Updated 11 November, 2023
This page brings together basic information about the Cherokee script and its use for the Cherokee language. It aims to provide a brief, descriptive summary of the modern, printed orthography and typographic features, and to advise how to write Cherokee using Unicode.

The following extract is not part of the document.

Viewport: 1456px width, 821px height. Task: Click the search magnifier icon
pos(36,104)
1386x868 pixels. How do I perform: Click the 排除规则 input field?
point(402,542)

It is remarkably difficult to find actual phonetic transcriptions of Cherokee words, and most so-called 'phonetic' transcriptions use one of the Latin orthographies, which also lack the more fine-grained distinctions needed to understand how to pronounce the text properly. Take, for example, the word for apple (ᏒᎦᏔ), which is written svgata in the Latin orthography, but is actually pronounced sə̃̌ːkʰtʰ. Therefore, the pronunciation information here and in the character notes is necessarily somewhat vague.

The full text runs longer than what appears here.